(Collected data entries)

<<<<

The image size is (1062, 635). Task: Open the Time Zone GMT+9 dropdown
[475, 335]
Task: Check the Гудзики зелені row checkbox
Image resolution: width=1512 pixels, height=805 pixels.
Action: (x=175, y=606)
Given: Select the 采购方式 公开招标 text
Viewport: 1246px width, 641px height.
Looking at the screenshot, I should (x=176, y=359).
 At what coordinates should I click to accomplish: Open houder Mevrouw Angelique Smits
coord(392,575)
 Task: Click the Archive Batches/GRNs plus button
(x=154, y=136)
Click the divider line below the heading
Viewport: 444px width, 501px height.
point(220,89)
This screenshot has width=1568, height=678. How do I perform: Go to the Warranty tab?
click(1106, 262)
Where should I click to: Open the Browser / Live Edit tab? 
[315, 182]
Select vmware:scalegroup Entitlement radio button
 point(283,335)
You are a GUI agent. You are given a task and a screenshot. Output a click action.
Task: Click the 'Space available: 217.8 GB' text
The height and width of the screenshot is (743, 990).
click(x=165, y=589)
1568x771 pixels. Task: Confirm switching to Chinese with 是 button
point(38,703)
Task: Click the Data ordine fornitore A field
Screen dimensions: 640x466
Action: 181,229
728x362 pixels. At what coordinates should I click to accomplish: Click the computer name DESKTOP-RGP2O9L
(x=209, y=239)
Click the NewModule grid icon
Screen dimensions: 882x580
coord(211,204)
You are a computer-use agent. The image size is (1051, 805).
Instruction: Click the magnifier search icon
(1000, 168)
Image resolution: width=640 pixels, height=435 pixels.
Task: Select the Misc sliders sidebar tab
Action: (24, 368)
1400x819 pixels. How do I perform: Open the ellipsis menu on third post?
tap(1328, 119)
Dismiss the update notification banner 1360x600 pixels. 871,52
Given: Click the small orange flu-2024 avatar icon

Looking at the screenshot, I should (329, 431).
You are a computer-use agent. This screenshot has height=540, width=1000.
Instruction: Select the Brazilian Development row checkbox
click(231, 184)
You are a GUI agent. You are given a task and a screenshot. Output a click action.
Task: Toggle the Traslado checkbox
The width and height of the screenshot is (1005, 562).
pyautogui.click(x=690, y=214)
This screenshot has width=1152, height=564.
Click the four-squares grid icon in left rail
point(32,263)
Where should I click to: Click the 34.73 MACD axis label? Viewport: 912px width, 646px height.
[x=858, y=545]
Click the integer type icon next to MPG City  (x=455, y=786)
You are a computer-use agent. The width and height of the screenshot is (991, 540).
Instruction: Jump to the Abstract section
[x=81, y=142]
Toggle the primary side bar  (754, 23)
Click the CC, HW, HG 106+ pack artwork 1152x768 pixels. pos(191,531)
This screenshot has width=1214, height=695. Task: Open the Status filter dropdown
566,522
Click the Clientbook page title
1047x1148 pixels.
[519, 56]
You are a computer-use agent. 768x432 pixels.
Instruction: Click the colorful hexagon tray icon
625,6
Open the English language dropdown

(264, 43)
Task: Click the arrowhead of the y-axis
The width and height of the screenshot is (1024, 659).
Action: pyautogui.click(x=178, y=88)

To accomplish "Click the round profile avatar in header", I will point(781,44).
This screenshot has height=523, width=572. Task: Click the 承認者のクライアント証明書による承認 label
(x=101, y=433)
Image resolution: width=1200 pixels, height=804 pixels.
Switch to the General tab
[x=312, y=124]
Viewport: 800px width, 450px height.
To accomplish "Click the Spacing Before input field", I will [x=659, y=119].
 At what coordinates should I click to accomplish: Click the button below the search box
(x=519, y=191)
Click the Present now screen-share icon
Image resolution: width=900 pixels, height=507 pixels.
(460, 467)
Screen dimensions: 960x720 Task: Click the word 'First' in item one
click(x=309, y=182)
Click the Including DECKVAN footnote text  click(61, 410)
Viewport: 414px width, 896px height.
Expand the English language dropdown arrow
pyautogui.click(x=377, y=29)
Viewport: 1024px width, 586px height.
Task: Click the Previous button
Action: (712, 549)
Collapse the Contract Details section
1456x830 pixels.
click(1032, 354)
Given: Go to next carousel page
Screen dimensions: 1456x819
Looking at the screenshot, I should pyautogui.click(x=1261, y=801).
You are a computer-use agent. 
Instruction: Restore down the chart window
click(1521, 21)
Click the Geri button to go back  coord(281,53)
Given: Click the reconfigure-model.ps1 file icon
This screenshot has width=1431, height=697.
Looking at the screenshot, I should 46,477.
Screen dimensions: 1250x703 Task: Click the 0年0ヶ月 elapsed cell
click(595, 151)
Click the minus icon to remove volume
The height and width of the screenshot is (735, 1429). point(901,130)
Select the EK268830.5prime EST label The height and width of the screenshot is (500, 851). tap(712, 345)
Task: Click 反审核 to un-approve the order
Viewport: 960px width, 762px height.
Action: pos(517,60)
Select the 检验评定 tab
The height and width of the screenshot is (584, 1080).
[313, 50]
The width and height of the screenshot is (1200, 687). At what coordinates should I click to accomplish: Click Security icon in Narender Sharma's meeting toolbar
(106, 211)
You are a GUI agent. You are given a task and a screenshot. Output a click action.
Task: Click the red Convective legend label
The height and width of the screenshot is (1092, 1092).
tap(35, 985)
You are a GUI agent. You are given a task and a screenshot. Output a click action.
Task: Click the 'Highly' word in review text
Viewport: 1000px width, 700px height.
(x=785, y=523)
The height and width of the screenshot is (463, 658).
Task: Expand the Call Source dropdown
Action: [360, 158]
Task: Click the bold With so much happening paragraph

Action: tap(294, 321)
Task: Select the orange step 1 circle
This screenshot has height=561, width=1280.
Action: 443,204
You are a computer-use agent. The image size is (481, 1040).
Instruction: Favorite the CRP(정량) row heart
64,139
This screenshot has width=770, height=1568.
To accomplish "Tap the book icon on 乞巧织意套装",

>>>>

» What is needed
Repeat all the entries above without altering anything.

» Answer below
The image size is (1062, 635). Task: Open the Time Zone GMT+9 dropdown
[475, 335]
Task: Check the Гудзики зелені row checkbox
Image resolution: width=1512 pixels, height=805 pixels.
Action: (x=175, y=606)
Given: Select the 采购方式 公开招标 text
Viewport: 1246px width, 641px height.
Looking at the screenshot, I should (x=176, y=359).
 At what coordinates should I click to accomplish: Open houder Mevrouw Angelique Smits
coord(392,575)
 Task: Click the Archive Batches/GRNs plus button
(x=154, y=136)
Click the divider line below the heading
Viewport: 444px width, 501px height.
point(220,89)
This screenshot has width=1568, height=678. How do I perform: Go to the Warranty tab?
click(1106, 262)
Where should I click to: Open the Browser / Live Edit tab? 
[315, 182]
Select vmware:scalegroup Entitlement radio button
 point(283,335)
You are a GUI agent. You are given a task and a screenshot. Output a click action.
Task: Click the 'Space available: 217.8 GB' text
The height and width of the screenshot is (743, 990).
click(x=165, y=589)
1568x771 pixels. Task: Confirm switching to Chinese with 是 button
point(38,703)
Task: Click the Data ordine fornitore A field
Screen dimensions: 640x466
Action: 181,229
728x362 pixels. At what coordinates should I click to accomplish: Click the computer name DESKTOP-RGP2O9L
(x=209, y=239)
Click the NewModule grid icon
Screen dimensions: 882x580
coord(211,204)
You are a computer-use agent. The image size is (1051, 805).
Instruction: Click the magnifier search icon
(1000, 168)
Image resolution: width=640 pixels, height=435 pixels.
Task: Select the Misc sliders sidebar tab
Action: (24, 368)
1400x819 pixels. How do I perform: Open the ellipsis menu on third post?
tap(1328, 119)
Dismiss the update notification banner 1360x600 pixels. 871,52
Given: Click the small orange flu-2024 avatar icon

Looking at the screenshot, I should (329, 431).
You are a computer-use agent. This screenshot has height=540, width=1000.
Instruction: Select the Brazilian Development row checkbox
click(231, 184)
You are a GUI agent. You are given a task and a screenshot. Output a click action.
Task: Toggle the Traslado checkbox
The width and height of the screenshot is (1005, 562).
pyautogui.click(x=690, y=214)
This screenshot has width=1152, height=564.
Click the four-squares grid icon in left rail
point(32,263)
Where should I click to: Click the 34.73 MACD axis label? Viewport: 912px width, 646px height.
[x=858, y=545]
Click the integer type icon next to MPG City  (x=455, y=786)
You are a computer-use agent. The width and height of the screenshot is (991, 540).
Instruction: Jump to the Abstract section
[x=81, y=142]
Toggle the primary side bar  (754, 23)
Click the CC, HW, HG 106+ pack artwork 1152x768 pixels. pos(191,531)
This screenshot has width=1214, height=695. Task: Open the Status filter dropdown
566,522
Click the Clientbook page title
1047x1148 pixels.
[519, 56]
You are a computer-use agent. 768x432 pixels.
Instruction: Click the colorful hexagon tray icon
625,6
Open the English language dropdown

(264, 43)
Task: Click the arrowhead of the y-axis
The width and height of the screenshot is (1024, 659).
Action: pyautogui.click(x=178, y=88)

To accomplish "Click the round profile avatar in header", I will point(781,44).
This screenshot has height=523, width=572. Task: Click the 承認者のクライアント証明書による承認 label
(x=101, y=433)
Image resolution: width=1200 pixels, height=804 pixels.
Switch to the General tab
[x=312, y=124]
Viewport: 800px width, 450px height.
To accomplish "Click the Spacing Before input field", I will [x=659, y=119].
 At what coordinates should I click to accomplish: Click the button below the search box
(x=519, y=191)
Click the Present now screen-share icon
Image resolution: width=900 pixels, height=507 pixels.
(460, 467)
Screen dimensions: 960x720 Task: Click the word 'First' in item one
click(x=309, y=182)
Click the Including DECKVAN footnote text  click(61, 410)
Viewport: 414px width, 896px height.
Expand the English language dropdown arrow
pyautogui.click(x=377, y=29)
Viewport: 1024px width, 586px height.
Task: Click the Previous button
Action: (712, 549)
Collapse the Contract Details section
1456x830 pixels.
click(1032, 354)
Given: Go to next carousel page
Screen dimensions: 1456x819
Looking at the screenshot, I should pyautogui.click(x=1261, y=801).
You are a computer-use agent. 
Instruction: Restore down the chart window
click(1521, 21)
Click the Geri button to go back  coord(281,53)
Given: Click the reconfigure-model.ps1 file icon
This screenshot has width=1431, height=697.
Looking at the screenshot, I should 46,477.
Screen dimensions: 1250x703 Task: Click the 0年0ヶ月 elapsed cell
click(595, 151)
Click the minus icon to remove volume
The height and width of the screenshot is (735, 1429). point(901,130)
Select the EK268830.5prime EST label The height and width of the screenshot is (500, 851). tap(712, 345)
Task: Click 反审核 to un-approve the order
Viewport: 960px width, 762px height.
Action: pos(517,60)
Select the 检验评定 tab
The height and width of the screenshot is (584, 1080).
[313, 50]
The width and height of the screenshot is (1200, 687). At what coordinates should I click to accomplish: Click Security icon in Narender Sharma's meeting toolbar
(106, 211)
You are a GUI agent. You are given a task and a screenshot. Output a click action.
Task: Click the red Convective legend label
The height and width of the screenshot is (1092, 1092).
tap(35, 985)
You are a GUI agent. You are given a task and a screenshot. Output a click action.
Task: Click the 'Highly' word in review text
Viewport: 1000px width, 700px height.
(x=785, y=523)
The height and width of the screenshot is (463, 658).
Task: Expand the Call Source dropdown
Action: [360, 158]
Task: Click the bold With so much happening paragraph

Action: tap(294, 321)
Task: Select the orange step 1 circle
This screenshot has height=561, width=1280.
Action: 443,204
You are a computer-use agent. The image size is (481, 1040).
Instruction: Favorite the CRP(정량) row heart
64,139
This screenshot has width=770, height=1568.
To accomplish "Tap the book icon on 乞巧织意套装",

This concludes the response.